We at the Hughes Group suggest a new approach: treat your booth as you would your own living room. That is to say, with warmth, selectivity, privacy, and an individualized approach.
As exhibitors, costumer outreach at a trade show traditionally involves big, bold signage meant to reach as many viewers as possible in a short window of time and space—much like a gigantic, simplistic billboard posted on a highway to attract passerby.
Unfortunately, this billboard-like approach is no longer competition for the masses of information accessible on the web and within the trade show itself.
You want to maximize your limited resources, so why not change the booth from a random highway stand to a unique destination? This way, you can guarantee a smaller number and higher quality of attendees, and in turn secure a higher ROI.
The concept of a booth as a living room means that the booth is personalized, directed at a specific audience, and utilizes face-to-face interaction over an over-simplified visual expression of your business, be it through signage or the design of the booth.
Sales are based on human interaction, and a cornerstone of human interaction is trust. No one trusts someone they don’t know—especially if the sale or product is large and complex. By making a visitor feel safe and welcome into your “living room,” rather than an anonymous passerby glancing at a billboard, you will automatically set up a context of trust. By investing in the subtle human aspect over the blunt, architectural aspects of your booth, you are creating a totally different experience. You are seeking to understand the costumer rather than build the “right” signage. You are connecting the outside attendees inside your booth, which is different than hoping to randomly attract passerby.

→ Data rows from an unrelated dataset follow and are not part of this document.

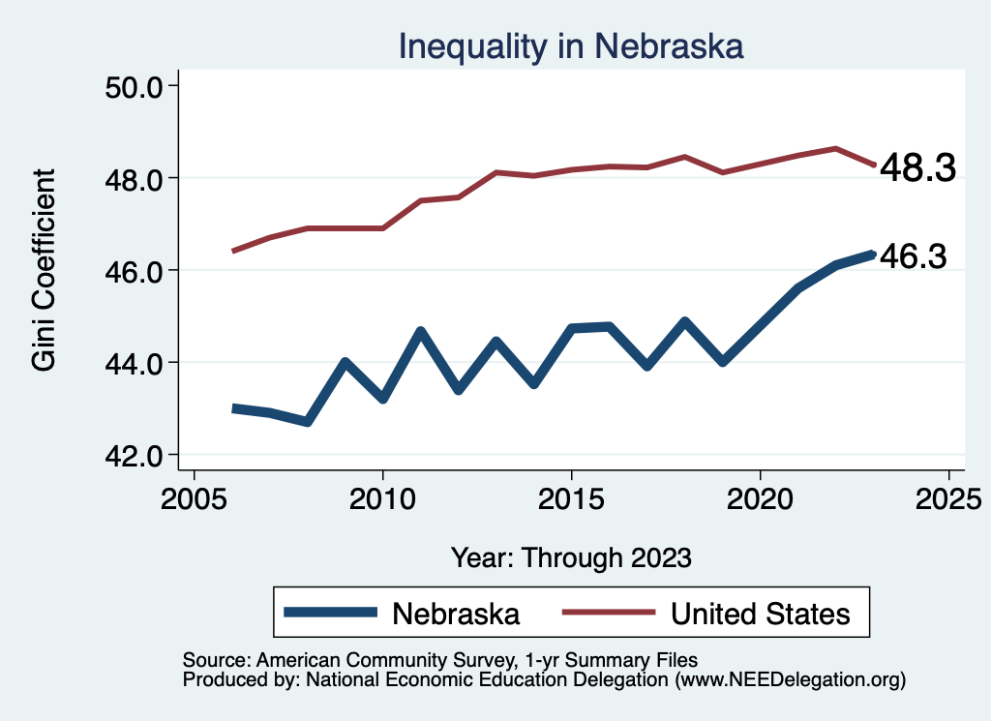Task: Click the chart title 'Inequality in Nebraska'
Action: click(571, 45)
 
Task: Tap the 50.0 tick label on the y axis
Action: click(135, 86)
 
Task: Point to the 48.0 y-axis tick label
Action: click(135, 178)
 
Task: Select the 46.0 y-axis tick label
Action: click(135, 270)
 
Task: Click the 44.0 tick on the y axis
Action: click(135, 363)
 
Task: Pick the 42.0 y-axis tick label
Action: click(135, 455)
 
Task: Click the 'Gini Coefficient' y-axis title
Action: click(44, 270)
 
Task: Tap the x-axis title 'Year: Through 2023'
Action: click(571, 557)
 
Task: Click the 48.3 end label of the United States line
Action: click(916, 169)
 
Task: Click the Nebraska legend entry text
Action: click(456, 614)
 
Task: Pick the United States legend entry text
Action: click(760, 614)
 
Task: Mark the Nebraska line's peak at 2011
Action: click(421, 332)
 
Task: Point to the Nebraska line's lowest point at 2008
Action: click(308, 422)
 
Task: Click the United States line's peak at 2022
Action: click(835, 148)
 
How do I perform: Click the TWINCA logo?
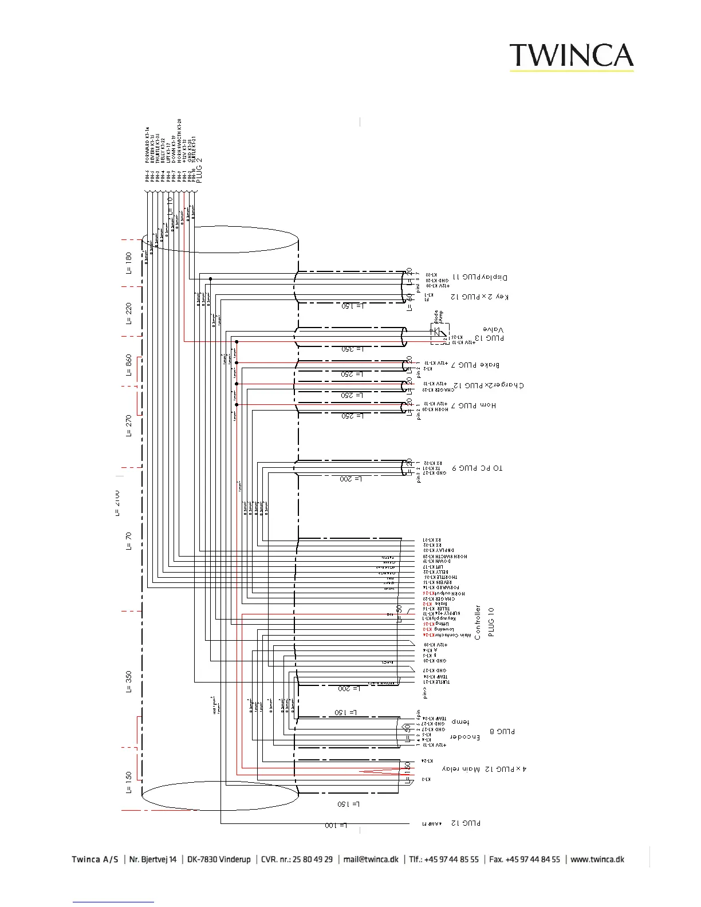572,56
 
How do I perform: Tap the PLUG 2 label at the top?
199,170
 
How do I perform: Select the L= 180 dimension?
129,263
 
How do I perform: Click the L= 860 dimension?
129,365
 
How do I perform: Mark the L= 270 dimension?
129,426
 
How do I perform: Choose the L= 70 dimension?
129,541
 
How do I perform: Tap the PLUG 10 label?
491,622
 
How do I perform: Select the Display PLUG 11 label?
480,277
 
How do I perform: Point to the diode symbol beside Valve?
438,331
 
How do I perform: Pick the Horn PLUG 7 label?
477,405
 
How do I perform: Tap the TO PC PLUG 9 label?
477,468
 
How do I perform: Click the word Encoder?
464,737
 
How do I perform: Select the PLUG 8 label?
502,731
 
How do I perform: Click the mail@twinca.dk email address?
371,859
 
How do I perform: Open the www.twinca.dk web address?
597,859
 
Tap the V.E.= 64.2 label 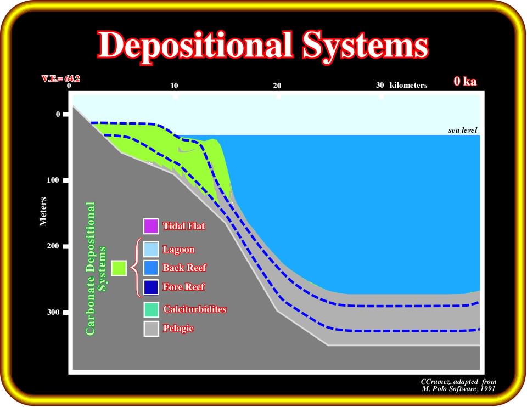61,78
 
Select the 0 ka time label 465,81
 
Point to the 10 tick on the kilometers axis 174,86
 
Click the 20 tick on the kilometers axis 277,86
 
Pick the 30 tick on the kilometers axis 380,86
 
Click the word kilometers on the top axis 408,86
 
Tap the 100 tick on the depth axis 53,180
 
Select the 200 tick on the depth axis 53,246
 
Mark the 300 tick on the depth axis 53,312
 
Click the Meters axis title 43,212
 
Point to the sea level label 462,131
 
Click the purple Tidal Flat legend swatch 151,226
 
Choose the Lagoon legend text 178,250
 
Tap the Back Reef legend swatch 151,268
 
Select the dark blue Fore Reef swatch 151,287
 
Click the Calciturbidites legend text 194,309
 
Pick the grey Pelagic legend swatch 151,329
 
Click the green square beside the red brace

You are making the trade show experience deeper, more focused, and purposeful.
The big shift also requires organization. Since you are treating your booth as you would your living room, you must then plan your trade show attendance just as you would a party—by inviting all of the top executives you want to be there, scheduling their individual visits and giving them your complete focus once they arrive in order to build a quality connection.
Remember that the big shift is making the trade show about relationships—the more engaging they are personally and intellectually, the more you and the attendee get out of it. No length is too great to create a real, human-to-human connection. The same old tactics have a short shelf life, whereas an emotional connection has an endless, repeated return of investment. Why not create a more valuable emotional connection between your company or product and your clients?
Imagine how differently the attendee is going to feel when they are greeted with this personalized experience, rather than mindlessly scanned in as they arrive at your booth. Why not make them feel like your booth experience was set up just for them? The likelihood they will want to do business with you is far greater.
You offer something one-of-a-kind, so the booth experience must reflect this.